Please critique. It took me a while to create a diet that worked for me. Im on a training program where i rarely ever do more than 3 reps and i'm gaining good mass but i wasnt gaining weight so i knew i had to force more calories down my throat.
Stats-
6'4
244
Goal-260-270
Bf-11%
Goal- No more than 13%
Bench-450
Squat-400 WEAK! (Football Injuries, working hard on legs to improve)
Deadlift- 500- Wokring to improve
Powerclean- 325
Maintenance Calories= 3600
Goal-4000-4100 calories- 20Fats/40Carbs/40Pro
(Calories-Fat/Carbs/Pro)
Meal 1- 2 slices wheat toast (140-1/28/4) 4 eggs (320-18/4/24)

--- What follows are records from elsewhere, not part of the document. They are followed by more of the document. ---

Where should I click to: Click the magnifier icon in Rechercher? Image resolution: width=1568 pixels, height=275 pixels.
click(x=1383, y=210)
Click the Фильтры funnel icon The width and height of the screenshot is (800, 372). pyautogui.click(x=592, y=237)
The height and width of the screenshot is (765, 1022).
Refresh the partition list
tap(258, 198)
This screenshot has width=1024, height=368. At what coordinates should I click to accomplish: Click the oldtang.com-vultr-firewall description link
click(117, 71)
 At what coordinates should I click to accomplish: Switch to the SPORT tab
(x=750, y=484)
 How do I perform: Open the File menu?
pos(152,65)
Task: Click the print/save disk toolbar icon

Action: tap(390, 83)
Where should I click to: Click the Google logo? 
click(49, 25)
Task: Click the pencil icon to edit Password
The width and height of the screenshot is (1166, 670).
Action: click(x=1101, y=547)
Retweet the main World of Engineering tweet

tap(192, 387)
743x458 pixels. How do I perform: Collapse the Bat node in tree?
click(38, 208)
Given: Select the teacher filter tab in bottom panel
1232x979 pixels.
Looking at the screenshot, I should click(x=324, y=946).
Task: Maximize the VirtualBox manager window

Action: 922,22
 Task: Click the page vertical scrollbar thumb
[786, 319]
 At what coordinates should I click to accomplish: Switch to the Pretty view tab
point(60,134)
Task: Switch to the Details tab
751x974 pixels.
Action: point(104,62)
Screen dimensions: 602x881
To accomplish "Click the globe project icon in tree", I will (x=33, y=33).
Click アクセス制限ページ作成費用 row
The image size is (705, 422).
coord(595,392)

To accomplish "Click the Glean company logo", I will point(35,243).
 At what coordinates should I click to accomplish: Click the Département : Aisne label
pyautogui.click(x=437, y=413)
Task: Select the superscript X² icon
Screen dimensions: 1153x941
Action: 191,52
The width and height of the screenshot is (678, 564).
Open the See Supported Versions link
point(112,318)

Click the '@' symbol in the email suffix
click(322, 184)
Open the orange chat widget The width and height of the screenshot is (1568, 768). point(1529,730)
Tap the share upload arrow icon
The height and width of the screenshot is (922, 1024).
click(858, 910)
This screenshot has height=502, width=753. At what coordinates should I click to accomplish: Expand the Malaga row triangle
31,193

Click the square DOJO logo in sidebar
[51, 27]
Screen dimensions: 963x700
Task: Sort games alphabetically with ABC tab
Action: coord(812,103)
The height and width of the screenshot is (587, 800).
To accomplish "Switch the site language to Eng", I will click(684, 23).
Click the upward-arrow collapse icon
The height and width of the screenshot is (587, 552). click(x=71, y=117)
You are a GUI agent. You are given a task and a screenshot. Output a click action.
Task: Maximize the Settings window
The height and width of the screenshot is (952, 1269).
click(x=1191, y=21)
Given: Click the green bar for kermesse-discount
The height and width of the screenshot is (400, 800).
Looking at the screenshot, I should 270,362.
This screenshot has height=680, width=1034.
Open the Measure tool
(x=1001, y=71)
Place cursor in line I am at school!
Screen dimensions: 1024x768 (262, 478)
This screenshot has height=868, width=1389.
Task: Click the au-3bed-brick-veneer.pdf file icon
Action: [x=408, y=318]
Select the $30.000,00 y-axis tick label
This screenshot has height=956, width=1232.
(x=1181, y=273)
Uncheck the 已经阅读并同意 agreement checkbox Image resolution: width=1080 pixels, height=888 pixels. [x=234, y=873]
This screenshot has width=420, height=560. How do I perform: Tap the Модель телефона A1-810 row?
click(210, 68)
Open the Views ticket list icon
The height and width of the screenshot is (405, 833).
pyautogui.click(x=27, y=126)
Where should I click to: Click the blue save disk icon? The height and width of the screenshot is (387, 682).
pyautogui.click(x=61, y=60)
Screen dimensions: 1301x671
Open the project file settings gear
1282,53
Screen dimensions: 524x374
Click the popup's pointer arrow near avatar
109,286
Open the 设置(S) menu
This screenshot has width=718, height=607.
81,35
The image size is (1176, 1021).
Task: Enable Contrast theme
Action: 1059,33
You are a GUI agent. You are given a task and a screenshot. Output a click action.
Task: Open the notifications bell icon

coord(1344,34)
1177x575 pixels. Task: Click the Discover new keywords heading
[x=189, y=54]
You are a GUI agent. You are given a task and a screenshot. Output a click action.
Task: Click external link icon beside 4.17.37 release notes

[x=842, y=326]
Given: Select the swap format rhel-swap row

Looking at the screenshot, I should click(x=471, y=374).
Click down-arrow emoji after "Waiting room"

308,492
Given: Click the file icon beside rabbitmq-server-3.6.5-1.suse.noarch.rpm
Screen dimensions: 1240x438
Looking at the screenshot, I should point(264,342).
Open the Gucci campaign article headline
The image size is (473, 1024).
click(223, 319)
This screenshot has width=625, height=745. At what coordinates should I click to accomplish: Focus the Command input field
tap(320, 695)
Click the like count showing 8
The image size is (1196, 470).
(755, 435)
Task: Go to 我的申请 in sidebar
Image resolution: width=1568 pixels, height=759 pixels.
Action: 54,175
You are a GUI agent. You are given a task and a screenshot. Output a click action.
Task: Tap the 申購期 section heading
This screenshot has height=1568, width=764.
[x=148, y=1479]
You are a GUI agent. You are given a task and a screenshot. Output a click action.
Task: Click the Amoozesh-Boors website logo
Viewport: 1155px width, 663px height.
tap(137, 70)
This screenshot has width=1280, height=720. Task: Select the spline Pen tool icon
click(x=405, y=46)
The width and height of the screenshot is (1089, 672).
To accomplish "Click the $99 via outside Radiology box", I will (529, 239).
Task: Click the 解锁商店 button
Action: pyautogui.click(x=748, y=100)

2 egg whites (34-0/0/9) 1 oz cheese(114-9/0/7) 1 Tbsp Jelly (50-0/15/0)
Total=658-28/47/44
Meal 2- ½ Cup Almonds (340-30/10/12)
Meal3- can of tuna (100-2/0/22) 1 cup brown rice (240- 2/48/4)
Total=340-4/48/26
PWO- PWO shake- 1 cup Oats(300-6/54/10), 1 scoop isoprotein,(105-0/1.5/25), 2 scoops MM (260-4/45/20) Tsp honey(60-0/17/0)
Total=725-10/117/55
PPWO-Meal4[/I][/I]- 8oz lean beef(340-16/0/46) 1 cup brown rice (240- 2/48/4)
2 cups fat free milk (180-0/26/18)
Total=760-18/74/68
Meal 5- 8oz chicken(240-2/0/52) Sweet potato 1cup/1large (180-0/41/4)
Total= 420- 2/41/56
Meal 6- 8oz lean beef(340-16/0/46) 1 cup brown rice (240- 2/48/4)
Total=580-18/48/50
Meal 7- 2 scoops casein- (80-0/0/40)2 cups fat free milk (180-0/26/18)
Total=260-0/26/58
Total Daily= 4056-104/411/369
I'll post some pics later on and keep the progress reported.